**SOURCE DOCUMENT**
↓

WINDSOR TERRACE — The number of people willing to step forward to donate their organs to save a life has seen a precipitous decline in the age of COVID-19, according to medical experts.
United Network for Organ Sharing (UNOS), a non-profit organization that manages the country’s organ transplant system for the U.S. government, reported that donations from living donors had decreased 90 percent since March. The availability of organs from deceased donors has plummeted by nearly 50 percent during that same time. Transplant patients generally have greater longevity when they receive organs from living donors.
While the number of donors has dropped, the need for organs is showing no signs of decreasing.
According to the U.S. Health Resources & Services Administration, more than 109,000 patients were on the national transplant waiting list as of September. An estimated 17 people die each day waiting for a transplant, according to information on HRSA’s website.
That news makes Father Jim Cunningham feel sad. Father Cunningham, the associate pastor of St. Francis de Sales parish, Belle Harbor, is one of the lucky ones.
He received a kidney transplant nearly five years ago. His advice to potential donors? “If you can help someone in need, do it,” he told The Tablet.
Father Cunningham’s journey began when he went to the doctor to seek help for his high blood pressure. The doctor recommended that he see a nephrologist. The nephrologist told him he would need to go on dialysis because he had kidney disease. The news was shocking to him because it was so sudden.“Boom! It was one, two, three,” he recalled.
“I was on dialysis for a period of time,” he said.

↑

**PROVIDED RECORDS**
↓

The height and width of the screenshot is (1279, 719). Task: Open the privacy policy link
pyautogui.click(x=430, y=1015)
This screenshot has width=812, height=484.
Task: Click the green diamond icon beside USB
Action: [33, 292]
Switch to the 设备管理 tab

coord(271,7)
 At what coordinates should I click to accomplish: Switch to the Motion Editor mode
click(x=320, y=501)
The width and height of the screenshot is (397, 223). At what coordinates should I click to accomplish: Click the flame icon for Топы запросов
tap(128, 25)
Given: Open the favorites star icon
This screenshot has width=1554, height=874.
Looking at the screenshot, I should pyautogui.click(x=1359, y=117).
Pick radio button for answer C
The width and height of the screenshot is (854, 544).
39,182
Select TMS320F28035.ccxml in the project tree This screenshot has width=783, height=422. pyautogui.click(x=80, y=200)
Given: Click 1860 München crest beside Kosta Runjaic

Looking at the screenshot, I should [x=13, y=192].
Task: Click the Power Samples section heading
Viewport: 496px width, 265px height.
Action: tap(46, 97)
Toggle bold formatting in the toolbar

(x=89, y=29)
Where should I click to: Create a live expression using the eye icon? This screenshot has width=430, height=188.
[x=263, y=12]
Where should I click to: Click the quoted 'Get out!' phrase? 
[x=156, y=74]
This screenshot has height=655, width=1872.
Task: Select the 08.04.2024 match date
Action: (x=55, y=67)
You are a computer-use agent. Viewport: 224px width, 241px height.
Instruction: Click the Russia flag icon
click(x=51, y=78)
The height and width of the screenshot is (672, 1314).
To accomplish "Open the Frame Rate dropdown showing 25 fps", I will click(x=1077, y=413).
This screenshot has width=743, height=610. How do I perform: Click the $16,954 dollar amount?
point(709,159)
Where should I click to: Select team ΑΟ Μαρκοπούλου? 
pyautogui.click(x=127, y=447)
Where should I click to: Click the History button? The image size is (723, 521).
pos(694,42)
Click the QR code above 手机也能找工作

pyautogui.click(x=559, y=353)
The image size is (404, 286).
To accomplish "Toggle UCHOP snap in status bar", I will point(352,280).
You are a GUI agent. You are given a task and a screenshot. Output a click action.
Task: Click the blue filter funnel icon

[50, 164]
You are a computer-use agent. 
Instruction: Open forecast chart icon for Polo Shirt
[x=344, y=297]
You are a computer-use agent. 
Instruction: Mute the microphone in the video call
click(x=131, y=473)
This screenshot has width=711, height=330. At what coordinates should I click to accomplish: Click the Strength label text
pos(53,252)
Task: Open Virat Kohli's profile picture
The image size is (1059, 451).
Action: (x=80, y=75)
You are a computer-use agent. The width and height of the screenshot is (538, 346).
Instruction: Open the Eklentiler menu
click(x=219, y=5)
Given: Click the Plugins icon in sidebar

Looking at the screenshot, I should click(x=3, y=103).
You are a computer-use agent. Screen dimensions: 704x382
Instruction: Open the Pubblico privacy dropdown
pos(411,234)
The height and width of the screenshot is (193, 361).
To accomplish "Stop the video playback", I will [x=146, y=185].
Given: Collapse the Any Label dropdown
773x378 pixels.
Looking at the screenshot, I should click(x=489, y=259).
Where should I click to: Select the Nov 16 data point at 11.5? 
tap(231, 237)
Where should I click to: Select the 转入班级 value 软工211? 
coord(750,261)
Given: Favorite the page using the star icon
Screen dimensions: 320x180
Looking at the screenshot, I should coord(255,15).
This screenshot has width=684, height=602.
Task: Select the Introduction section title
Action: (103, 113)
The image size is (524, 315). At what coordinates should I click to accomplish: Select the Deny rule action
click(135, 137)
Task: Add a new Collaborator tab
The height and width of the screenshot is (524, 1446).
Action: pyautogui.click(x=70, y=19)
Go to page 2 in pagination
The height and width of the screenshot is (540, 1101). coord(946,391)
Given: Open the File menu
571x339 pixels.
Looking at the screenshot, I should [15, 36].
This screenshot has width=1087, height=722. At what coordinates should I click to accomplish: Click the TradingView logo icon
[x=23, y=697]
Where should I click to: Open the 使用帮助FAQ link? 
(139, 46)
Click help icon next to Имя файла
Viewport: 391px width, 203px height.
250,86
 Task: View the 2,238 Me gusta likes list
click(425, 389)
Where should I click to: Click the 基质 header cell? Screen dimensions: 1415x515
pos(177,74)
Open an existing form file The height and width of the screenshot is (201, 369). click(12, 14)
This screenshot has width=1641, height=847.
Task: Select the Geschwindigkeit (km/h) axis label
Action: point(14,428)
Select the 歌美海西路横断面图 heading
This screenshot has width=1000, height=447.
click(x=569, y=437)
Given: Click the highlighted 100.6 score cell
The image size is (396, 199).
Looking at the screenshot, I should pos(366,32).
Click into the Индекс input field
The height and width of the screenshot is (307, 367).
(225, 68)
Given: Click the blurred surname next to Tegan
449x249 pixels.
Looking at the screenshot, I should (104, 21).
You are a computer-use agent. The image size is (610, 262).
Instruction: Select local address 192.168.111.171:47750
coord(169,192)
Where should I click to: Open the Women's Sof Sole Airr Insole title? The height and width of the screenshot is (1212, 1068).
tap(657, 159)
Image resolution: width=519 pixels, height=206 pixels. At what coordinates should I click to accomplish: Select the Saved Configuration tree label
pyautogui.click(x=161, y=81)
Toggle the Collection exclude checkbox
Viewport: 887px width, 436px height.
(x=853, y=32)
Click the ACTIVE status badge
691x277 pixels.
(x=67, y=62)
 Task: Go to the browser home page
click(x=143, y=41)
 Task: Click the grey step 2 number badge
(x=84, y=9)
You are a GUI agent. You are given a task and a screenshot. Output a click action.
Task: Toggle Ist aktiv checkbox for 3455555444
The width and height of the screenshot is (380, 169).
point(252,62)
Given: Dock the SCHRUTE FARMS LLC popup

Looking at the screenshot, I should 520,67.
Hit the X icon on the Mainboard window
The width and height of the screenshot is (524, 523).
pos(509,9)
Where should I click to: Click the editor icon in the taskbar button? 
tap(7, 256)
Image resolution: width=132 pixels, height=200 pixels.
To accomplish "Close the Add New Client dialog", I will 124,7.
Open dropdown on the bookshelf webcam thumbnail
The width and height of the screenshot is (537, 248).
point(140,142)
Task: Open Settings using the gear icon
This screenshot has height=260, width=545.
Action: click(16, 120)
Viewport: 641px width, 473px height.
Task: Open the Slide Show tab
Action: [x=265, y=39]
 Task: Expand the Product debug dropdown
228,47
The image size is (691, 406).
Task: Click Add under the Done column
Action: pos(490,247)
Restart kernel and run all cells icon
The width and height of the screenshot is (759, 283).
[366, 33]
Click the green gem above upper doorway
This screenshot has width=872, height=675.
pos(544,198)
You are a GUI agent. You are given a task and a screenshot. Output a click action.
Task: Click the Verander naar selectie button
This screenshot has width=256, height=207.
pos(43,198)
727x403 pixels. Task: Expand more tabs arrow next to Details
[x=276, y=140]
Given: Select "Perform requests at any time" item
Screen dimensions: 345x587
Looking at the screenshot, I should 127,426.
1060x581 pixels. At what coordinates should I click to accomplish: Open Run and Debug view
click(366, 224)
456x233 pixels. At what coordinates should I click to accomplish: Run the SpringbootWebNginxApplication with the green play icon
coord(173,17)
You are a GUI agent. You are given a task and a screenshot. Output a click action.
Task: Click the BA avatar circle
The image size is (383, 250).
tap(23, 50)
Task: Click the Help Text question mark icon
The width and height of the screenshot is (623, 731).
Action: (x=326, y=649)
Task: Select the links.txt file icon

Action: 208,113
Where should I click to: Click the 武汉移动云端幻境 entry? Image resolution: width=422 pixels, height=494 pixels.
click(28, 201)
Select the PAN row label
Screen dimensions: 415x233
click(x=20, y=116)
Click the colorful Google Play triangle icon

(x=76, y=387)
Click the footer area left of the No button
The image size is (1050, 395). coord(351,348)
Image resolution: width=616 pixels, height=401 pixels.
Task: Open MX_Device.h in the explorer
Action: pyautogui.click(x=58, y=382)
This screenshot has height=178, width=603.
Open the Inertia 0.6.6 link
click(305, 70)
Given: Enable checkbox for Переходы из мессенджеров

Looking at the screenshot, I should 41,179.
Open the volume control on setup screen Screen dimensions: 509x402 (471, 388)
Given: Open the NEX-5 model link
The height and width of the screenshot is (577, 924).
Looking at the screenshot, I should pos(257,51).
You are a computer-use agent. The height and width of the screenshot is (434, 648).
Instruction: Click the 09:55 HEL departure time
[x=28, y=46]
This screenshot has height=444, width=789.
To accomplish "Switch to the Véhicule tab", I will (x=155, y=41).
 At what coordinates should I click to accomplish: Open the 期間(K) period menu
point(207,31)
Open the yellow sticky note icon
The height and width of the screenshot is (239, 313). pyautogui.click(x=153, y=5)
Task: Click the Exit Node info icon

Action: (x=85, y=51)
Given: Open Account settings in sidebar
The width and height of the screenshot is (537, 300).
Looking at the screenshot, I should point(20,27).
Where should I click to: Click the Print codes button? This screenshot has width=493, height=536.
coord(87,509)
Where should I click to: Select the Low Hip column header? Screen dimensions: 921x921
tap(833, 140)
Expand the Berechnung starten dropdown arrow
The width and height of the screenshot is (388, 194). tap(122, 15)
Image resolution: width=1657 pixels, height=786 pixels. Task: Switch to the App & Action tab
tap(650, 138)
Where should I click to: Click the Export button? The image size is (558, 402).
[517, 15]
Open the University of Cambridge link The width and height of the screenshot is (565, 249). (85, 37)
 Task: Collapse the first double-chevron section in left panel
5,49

↑

**WORK REQUIRED**
Print everything from "That news makes" down to "the lucky ones." in the organ donation article, word for word.

**PROBLEM SOLUTION**
That news makes Father Jim Cunningham feel sad. Father Cunningham, the associate pastor of St. Francis de Sales parish, Belle Harbor, is one of the lucky ones.